RICUCCI: “I MIGLIORI DOCENTI PREFERISCONO FARE CARRIERA NEL PRIVATO”

Il prof. argomenta: “In tutto il Nord del Paese, mancano docenti, soprattutto nella materie scientifiche: i «migliori» preferiscono far carriera nel privato rispetto a un posto fisso malpagato, rispetto alla media europea, anche se osannato in un film di Checco Zalone. La quota 100, oppure l’opzione donna, hanno permesso a molte maestre e professoresse di andare in pensione, o, con più schiettezza, di andare in «fuga» da una scuola sempre più burocratizzata e con carichi di lavoro maggiori di matrice pedagogico-amministrativa, a seguito di una serie di (pseudo)riforme. Una buona parte del corpo docente è composto da migliaia di laureati, privi di una adeguata preparazione professionalizzante per insegnare, o mandati allo sbaraglio, come i concorrenti alla Corrida di Corrado, su migliaia di posti di docenti di sostegno, per seguire alunni diversamente abili, rispetto alla strettissima minoranza che ha seguito un corso iperselettivo di specializzazione post lauream“. Da qui la riflessione di Ricucci: in primo luogo bisognerebbe partire dalle piccole cose, facendole funzionare, e in questo senso il docente cita a titolo di esempio l’assegnazione delle supplenze.



RICUCCI: “ECCO COSA SERVE ALLA SCUOLA ITALIANA”

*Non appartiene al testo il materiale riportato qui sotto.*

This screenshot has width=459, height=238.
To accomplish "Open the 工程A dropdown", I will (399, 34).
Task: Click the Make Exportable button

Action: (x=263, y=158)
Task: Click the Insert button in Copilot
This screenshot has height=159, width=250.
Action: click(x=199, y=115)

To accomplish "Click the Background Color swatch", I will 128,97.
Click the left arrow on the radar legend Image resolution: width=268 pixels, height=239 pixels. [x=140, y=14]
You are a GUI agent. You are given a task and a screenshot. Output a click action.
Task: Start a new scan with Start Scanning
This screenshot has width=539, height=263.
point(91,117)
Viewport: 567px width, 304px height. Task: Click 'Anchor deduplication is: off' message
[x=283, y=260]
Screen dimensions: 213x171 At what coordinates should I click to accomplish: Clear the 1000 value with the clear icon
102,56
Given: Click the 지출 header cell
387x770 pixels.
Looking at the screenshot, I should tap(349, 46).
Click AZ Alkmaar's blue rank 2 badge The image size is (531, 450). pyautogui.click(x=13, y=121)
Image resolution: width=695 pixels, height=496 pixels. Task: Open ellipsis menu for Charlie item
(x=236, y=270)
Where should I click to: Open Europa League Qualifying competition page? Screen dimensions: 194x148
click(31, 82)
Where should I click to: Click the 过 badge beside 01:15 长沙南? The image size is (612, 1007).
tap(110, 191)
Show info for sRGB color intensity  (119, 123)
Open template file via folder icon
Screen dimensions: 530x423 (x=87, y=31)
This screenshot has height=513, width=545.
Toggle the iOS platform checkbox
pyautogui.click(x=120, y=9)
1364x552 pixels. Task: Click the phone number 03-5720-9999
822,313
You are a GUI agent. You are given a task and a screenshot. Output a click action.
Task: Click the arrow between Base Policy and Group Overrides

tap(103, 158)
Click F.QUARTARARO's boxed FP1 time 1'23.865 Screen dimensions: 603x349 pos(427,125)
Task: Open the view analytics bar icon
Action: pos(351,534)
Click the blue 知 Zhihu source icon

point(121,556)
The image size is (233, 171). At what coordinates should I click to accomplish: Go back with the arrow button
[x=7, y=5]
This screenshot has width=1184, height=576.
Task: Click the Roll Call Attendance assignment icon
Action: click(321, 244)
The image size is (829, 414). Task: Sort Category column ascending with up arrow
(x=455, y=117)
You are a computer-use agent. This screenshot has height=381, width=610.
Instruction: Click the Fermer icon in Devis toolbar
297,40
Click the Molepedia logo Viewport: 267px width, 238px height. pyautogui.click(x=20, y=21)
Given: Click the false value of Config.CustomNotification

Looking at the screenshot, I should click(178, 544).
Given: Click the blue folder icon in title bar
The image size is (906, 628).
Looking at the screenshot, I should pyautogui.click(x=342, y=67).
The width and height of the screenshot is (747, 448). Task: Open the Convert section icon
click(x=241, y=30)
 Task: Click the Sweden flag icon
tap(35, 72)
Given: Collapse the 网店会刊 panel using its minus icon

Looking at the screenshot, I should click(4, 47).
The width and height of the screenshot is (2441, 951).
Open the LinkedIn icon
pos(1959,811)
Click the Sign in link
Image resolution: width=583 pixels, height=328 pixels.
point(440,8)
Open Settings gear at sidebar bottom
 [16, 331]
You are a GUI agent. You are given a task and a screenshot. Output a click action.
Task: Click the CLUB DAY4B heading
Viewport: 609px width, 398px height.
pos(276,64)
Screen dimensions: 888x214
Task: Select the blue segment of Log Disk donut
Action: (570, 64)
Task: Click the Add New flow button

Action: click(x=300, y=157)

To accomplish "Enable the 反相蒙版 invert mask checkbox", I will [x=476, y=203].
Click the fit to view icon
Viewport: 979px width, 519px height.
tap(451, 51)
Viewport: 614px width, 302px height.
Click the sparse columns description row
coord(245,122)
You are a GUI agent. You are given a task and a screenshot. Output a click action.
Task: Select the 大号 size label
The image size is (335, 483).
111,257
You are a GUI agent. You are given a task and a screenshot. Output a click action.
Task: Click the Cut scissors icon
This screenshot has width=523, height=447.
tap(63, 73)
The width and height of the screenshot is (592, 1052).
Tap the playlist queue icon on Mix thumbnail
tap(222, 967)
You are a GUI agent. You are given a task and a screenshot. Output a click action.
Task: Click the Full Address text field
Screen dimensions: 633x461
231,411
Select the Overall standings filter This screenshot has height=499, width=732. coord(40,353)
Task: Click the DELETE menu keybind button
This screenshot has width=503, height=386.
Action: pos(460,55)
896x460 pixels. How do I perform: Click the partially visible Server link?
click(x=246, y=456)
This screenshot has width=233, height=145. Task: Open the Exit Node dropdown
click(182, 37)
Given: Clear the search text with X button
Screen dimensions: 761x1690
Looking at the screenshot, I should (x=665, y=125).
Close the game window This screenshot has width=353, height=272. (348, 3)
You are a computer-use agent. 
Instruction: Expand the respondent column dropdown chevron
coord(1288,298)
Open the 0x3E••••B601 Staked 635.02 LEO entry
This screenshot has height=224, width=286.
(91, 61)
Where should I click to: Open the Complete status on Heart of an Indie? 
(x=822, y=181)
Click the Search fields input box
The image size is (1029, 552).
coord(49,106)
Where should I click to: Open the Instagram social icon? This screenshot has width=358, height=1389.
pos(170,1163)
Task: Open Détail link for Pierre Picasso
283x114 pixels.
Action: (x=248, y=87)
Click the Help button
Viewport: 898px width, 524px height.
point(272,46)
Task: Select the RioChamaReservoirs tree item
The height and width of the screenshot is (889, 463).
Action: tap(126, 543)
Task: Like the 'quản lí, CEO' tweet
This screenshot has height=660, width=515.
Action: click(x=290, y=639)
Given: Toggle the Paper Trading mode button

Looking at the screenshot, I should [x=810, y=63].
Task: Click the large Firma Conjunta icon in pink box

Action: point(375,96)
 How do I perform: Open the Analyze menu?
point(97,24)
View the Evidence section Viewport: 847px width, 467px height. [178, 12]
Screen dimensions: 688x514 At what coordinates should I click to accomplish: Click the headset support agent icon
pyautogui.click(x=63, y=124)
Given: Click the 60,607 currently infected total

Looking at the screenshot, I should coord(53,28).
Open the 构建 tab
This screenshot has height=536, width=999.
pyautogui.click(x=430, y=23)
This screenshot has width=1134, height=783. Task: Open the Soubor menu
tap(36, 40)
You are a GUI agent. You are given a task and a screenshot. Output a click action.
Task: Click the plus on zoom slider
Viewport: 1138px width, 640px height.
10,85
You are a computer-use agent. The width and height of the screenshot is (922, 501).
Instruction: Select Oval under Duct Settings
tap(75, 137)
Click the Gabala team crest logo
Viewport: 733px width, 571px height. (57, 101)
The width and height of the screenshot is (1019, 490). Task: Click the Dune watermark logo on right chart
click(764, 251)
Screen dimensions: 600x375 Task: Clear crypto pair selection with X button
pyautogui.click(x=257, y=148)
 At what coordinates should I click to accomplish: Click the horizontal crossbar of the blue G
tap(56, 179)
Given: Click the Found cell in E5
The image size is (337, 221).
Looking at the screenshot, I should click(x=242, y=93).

Ricucci sostiene che “prima di iniziare la caccia alle streghe, è meglio stracciare e buttare nella pira il Malleus maleficarum, cioè liberarsi di vecchi steccati ideologici: insomma, occorre «depoliticizzare» il dibattito, per risolvere problemi strutturali della scuola partendo dall’esistente, sfoltendo per esempio la moltitudine di acronimi dietro i quali si nasconde la «fuffologia» nazional-educativa“. Poi la domanda retorica: “Dobbiamo attendere un Draghi dell’Istruzione?“. Dopo la diagnosi della malatti arriva anche la terapia: “Secondo la felice espressione della Mastrocola-Ricolfi, nella scuola votata al «mainstream tecno-burocratico-aziendale», la didattica, purtroppo, è relegata al (poco) tempo rimasto e alla buona volontà di docenti compilatori e amanuensi. Per avere «bravi» docenti, occorre una seria preparazione universitaria, un percorso di formazione iniziale per apprendere sia a livello teorico le competenze, disciplinari, pedagogiche, didattiche, psicologiche, metodologiche, tecnologiche e riflessive, da applicare, allo stesso tempo, in un tirocinio serio nelle scuole sotto la supervisione di docenti esperti della stessa scuola, come se andassero a bottega: questi, però, dovrebbero avere un riconoscimento economico serio oppure uno «sconto» dal monte ore di servizio. Inoltre, ci vuole un solo canale per essere reclutati e non, come ora, mille modi: chi non entra dalla porta (il concorso ordinario), entra dalla finestra (concorsi riservati, immissioni ope legis, ecc…). Così nella scuola entra di tutto: avvocati in crisi, architetti che hanno chiuso lo studio, donne che vogliono un lavoro realmente compatibile con lo status di madre, sfaccendati, chi è stato licenziato da una industria, chi non lavora più in una casa editrice. E così via. Mentre solo se i futuri docenti saranno adeguatamente formati e selezionati ci potrà essere un rinnovamento reale della scuola italiana e, di conseguenza, della società“.